Bill wrote for WoodworkingNetwork.com, FDMC and Closets & Organized Storage magazines. 

Bill's background includes more than 10 years in print manufacturing management, followed by more than 30 years in business reporting on industrial manufacturing in the forest products industries, including printing and packaging at American Printer (Features Editor) and Graphic Arts Monthly (Editor in Chief) magazines; and in secondary wood manufacturing for WoodworkingNetwork.com.

Bill was deeply involved with the launches of the Woodworking Network Leadership Forum, and the 40 Under 40 Awards programs. He currently reports on technology and business trends and develops conference programs.

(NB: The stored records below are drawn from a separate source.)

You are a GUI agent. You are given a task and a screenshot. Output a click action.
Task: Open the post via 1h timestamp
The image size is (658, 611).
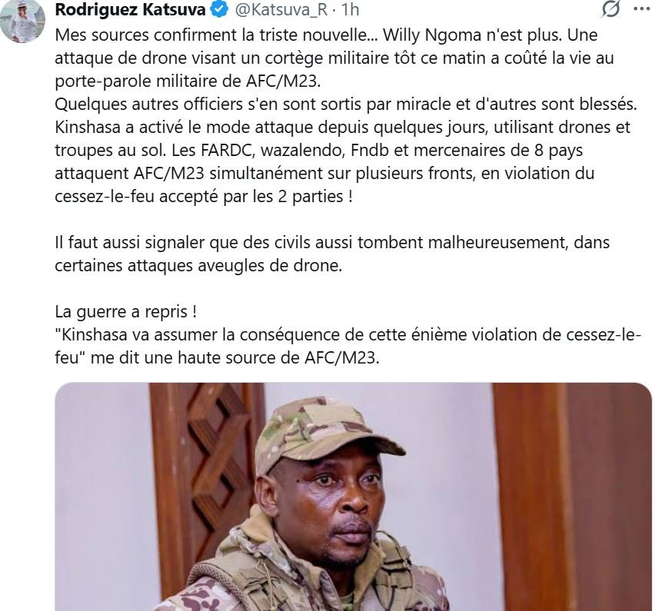(350, 9)
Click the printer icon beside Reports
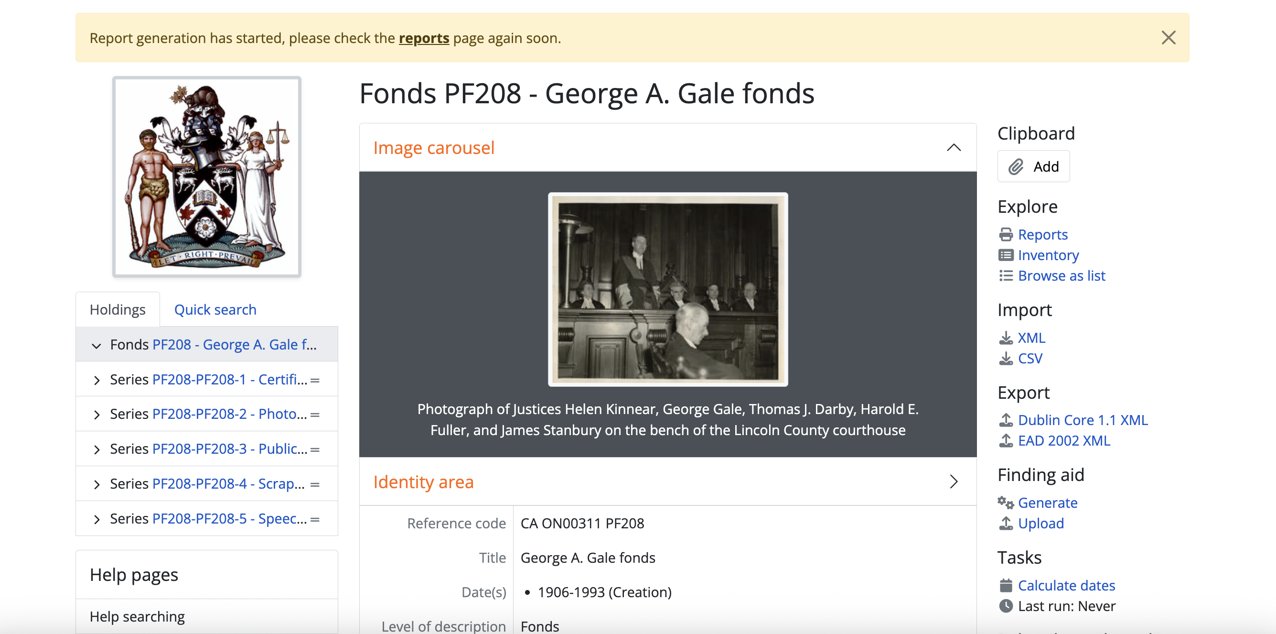The height and width of the screenshot is (634, 1276). tap(1006, 234)
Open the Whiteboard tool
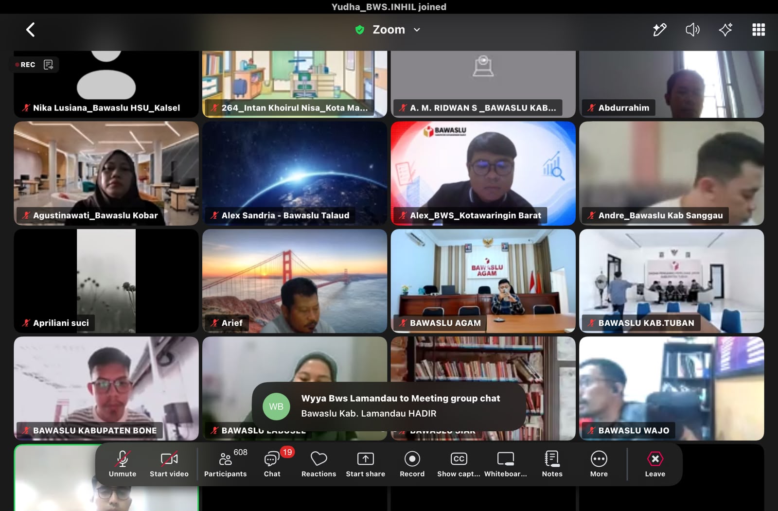 click(505, 464)
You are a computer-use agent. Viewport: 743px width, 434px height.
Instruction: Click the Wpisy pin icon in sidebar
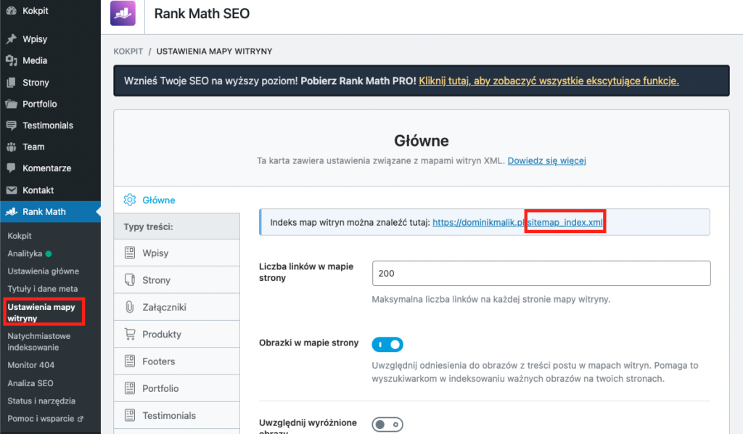(12, 39)
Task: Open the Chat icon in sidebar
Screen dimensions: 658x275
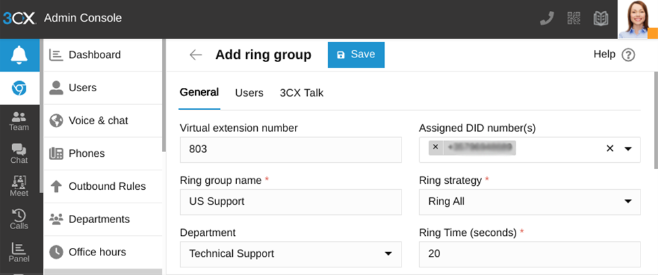Action: click(19, 153)
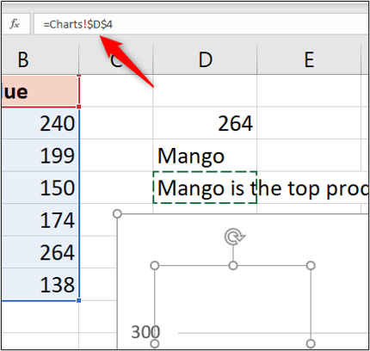Image resolution: width=370 pixels, height=351 pixels.
Task: Select cell with value 240
Action: click(40, 123)
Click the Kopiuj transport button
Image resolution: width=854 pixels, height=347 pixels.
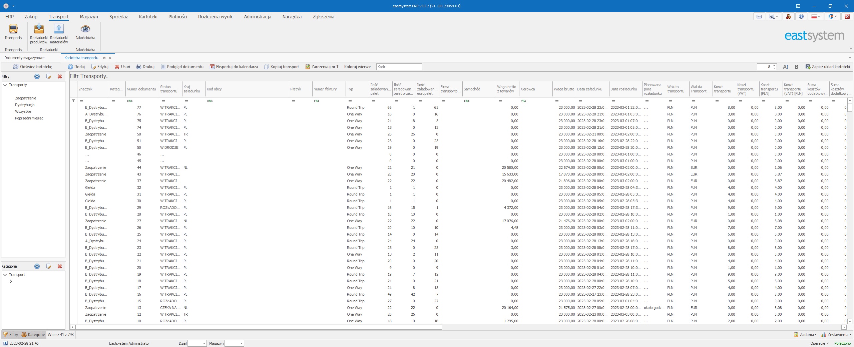click(282, 67)
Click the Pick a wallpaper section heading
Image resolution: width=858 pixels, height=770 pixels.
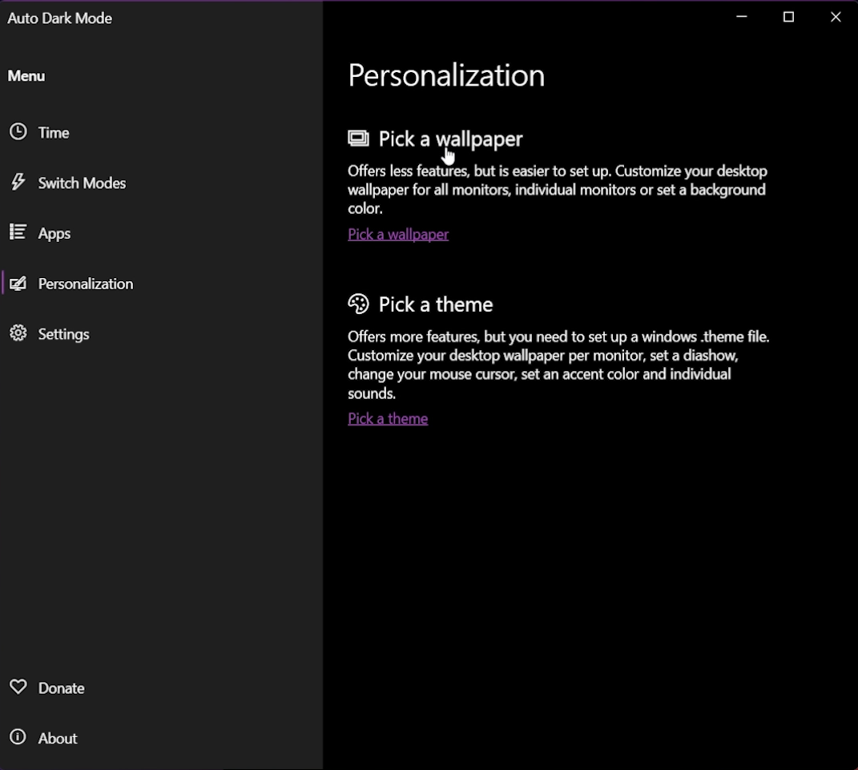(450, 137)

In addition to his work as a journalist, Bill supports efforts to expand and improve educational opportunities in the manufacturing sectors, including 10 years on the Print & Graphics Scholarship Foundation; six years with the U.S. WoodLinks; and currently on the Woodwork Career Alliance Education Committee. He is also supports the Greater West Town Training Partnership Woodworking Program, which has trained more than 950 adults for industrial wood manufacturing careers. 

Bill volunteers for Foinse Research Station, a biological field station staddling the border of Ireland and Northern Ireland, one of more than 200 members of the Organization of Biological Field Stations.